======== Extracted information ========

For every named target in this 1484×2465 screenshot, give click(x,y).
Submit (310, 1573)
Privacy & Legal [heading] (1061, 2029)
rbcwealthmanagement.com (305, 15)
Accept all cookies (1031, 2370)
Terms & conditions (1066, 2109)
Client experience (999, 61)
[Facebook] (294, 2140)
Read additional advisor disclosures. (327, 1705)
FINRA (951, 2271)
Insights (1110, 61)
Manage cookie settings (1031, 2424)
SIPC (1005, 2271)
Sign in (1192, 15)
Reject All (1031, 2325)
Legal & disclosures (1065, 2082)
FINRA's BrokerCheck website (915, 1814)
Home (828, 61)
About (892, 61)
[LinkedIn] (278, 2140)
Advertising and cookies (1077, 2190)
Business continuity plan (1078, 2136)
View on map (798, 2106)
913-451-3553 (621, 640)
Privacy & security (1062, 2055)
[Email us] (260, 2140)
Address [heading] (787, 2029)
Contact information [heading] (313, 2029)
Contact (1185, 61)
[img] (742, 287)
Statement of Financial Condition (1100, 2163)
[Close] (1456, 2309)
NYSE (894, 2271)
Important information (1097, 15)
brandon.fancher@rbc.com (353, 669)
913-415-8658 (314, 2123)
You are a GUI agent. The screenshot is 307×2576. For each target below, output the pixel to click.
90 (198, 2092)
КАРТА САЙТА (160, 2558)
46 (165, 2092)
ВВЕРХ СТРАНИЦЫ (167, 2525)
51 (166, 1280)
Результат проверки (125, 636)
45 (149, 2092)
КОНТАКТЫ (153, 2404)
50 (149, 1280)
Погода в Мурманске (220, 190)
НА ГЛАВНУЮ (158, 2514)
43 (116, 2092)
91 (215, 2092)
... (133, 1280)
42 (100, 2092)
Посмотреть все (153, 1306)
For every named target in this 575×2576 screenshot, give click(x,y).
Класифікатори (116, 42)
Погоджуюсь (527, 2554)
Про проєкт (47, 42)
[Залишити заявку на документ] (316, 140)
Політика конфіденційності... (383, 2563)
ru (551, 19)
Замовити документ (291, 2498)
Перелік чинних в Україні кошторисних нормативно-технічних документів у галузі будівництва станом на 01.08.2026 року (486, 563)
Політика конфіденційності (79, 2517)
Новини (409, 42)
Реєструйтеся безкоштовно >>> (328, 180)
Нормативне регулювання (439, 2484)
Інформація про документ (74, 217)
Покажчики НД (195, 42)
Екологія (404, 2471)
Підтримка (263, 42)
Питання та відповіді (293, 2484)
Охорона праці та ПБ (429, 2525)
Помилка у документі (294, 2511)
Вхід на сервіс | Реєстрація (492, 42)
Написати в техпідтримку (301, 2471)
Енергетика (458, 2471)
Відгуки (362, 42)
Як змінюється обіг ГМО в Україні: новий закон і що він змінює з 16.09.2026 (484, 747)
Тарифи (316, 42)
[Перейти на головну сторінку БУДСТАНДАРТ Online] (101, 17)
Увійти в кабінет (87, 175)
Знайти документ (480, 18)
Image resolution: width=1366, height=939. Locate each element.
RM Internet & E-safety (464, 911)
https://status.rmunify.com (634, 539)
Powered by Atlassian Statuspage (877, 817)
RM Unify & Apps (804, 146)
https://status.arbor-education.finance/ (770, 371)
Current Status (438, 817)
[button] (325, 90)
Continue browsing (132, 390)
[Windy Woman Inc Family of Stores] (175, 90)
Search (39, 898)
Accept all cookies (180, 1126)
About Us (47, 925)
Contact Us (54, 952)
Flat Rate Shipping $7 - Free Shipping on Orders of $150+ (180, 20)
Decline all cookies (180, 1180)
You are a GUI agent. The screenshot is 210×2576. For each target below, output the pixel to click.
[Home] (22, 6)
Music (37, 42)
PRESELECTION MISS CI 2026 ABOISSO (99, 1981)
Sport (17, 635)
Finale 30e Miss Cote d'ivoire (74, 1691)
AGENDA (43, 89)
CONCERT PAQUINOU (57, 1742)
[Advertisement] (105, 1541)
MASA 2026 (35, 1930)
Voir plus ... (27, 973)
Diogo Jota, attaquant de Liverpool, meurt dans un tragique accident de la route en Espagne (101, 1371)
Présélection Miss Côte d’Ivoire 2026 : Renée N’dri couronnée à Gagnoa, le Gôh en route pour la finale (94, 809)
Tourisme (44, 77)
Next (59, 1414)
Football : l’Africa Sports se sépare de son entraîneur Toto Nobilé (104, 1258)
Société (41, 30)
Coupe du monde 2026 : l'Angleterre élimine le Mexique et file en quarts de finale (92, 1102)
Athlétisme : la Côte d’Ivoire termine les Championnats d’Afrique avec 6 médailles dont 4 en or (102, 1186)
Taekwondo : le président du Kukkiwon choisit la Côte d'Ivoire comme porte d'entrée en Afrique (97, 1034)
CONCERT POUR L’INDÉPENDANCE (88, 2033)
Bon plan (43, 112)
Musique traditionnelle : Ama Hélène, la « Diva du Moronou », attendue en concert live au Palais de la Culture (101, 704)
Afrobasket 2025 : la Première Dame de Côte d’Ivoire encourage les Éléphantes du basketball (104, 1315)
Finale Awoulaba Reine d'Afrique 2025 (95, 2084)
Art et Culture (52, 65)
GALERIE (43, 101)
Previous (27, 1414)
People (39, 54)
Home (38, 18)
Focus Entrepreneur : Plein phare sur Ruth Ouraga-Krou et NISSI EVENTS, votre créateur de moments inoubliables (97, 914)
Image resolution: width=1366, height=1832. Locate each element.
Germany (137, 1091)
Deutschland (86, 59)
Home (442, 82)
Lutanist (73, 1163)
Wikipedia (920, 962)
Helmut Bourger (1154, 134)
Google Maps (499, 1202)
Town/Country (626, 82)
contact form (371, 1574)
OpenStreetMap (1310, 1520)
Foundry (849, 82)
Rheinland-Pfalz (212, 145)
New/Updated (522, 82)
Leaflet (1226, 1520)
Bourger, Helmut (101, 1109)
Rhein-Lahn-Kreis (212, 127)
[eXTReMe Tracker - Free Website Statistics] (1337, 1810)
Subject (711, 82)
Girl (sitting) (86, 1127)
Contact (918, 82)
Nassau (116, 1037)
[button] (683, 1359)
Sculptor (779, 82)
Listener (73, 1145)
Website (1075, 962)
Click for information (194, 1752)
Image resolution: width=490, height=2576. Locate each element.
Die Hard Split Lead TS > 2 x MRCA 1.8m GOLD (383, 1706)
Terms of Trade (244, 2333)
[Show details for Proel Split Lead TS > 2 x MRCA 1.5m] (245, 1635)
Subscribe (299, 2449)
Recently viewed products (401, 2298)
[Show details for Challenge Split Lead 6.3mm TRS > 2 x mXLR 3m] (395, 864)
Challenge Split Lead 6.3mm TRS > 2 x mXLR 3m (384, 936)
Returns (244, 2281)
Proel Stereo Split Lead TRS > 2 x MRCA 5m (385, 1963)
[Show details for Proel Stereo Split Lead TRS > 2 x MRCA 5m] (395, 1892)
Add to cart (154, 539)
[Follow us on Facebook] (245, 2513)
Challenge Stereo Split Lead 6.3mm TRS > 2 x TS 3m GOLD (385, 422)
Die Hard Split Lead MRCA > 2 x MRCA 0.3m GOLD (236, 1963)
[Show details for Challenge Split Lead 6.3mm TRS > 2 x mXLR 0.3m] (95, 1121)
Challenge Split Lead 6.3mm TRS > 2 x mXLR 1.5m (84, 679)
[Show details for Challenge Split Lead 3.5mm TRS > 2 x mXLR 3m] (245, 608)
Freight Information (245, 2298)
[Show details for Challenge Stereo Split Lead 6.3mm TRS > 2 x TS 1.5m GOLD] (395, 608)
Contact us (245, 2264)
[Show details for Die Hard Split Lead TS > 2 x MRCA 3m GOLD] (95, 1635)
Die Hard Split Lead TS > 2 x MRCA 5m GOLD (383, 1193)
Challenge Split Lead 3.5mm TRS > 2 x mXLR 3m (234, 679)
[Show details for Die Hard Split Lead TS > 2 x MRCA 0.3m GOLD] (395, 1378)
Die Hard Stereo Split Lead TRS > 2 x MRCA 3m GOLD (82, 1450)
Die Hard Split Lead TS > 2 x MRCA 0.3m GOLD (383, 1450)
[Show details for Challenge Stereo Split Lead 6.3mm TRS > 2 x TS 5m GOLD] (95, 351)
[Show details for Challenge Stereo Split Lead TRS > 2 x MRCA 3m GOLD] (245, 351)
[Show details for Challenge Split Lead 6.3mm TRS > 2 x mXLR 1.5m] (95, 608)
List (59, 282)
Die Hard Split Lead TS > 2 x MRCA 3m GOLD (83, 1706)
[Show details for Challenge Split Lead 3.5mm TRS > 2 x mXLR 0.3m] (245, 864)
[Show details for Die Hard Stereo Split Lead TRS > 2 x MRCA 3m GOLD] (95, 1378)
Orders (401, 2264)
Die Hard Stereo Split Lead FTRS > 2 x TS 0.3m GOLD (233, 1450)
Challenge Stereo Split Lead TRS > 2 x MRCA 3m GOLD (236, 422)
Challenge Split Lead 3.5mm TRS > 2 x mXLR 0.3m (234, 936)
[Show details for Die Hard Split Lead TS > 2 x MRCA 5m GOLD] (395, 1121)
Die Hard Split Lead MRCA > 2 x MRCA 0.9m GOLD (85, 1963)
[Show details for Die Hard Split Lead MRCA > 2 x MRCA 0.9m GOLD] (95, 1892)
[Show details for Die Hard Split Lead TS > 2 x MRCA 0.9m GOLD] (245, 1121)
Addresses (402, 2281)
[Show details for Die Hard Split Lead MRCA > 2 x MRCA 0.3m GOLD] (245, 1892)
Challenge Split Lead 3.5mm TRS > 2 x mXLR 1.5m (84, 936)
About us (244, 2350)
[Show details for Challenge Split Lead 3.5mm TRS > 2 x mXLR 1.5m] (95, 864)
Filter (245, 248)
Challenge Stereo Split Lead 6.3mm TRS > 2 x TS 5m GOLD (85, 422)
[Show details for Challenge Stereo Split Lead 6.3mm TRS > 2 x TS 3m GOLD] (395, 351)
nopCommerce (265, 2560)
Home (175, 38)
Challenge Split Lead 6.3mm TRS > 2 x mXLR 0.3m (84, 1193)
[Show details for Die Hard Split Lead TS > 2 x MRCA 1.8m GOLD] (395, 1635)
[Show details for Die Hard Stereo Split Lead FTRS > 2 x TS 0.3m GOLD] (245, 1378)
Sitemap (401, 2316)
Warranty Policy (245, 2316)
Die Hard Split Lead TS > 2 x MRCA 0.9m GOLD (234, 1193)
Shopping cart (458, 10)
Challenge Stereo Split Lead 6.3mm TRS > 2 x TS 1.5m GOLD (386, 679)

========

Only the lines above, from the first through the one holding "Класифікатори (116, 42)", are to be output, and they must be copied exactly.

For every named target in this 1484×2465 screenshot, give click(x,y).
Submit (310, 1573)
Privacy & Legal [heading] (1061, 2029)
rbcwealthmanagement.com (305, 15)
Accept all cookies (1031, 2370)
Terms & conditions (1066, 2109)
Client experience (999, 61)
[Facebook] (294, 2140)
Read additional advisor disclosures. (327, 1705)
FINRA (951, 2271)
Insights (1110, 61)
Manage cookie settings (1031, 2424)
SIPC (1005, 2271)
Sign in (1192, 15)
Reject All (1031, 2325)
Legal & disclosures (1065, 2082)
FINRA's BrokerCheck website (915, 1814)
Home (828, 61)
About (892, 61)
[LinkedIn] (278, 2140)
Advertising and cookies (1077, 2190)
Business continuity plan (1078, 2136)
View on map (798, 2106)
913-451-3553 (621, 640)
Privacy & security (1062, 2055)
[Email us] (260, 2140)
Address [heading] (787, 2029)
Contact information [heading] (313, 2029)
Contact (1185, 61)
[img] (742, 287)
Statement of Financial Condition (1100, 2163)
[Close] (1456, 2309)
NYSE (894, 2271)
Important information (1097, 15)
brandon.fancher@rbc.com (353, 669)
913-415-8658 (314, 2123)
You are a GUI agent. The screenshot is 307×2576. For each target below, output the pixel to click.
90 (198, 2092)
КАРТА САЙТА (160, 2558)
46 (165, 2092)
ВВЕРХ СТРАНИЦЫ (167, 2525)
51 (166, 1280)
Результат проверки (125, 636)
45 (149, 2092)
КОНТАКТЫ (153, 2404)
50 (149, 1280)
Погода в Мурманске (220, 190)
НА ГЛАВНУЮ (158, 2514)
43 (116, 2092)
91 (215, 2092)
... (133, 1280)
42 (100, 2092)
Посмотреть все (153, 1306)
For every named target in this 575×2576 screenshot, give click(x,y).
Класифікатори (116, 42)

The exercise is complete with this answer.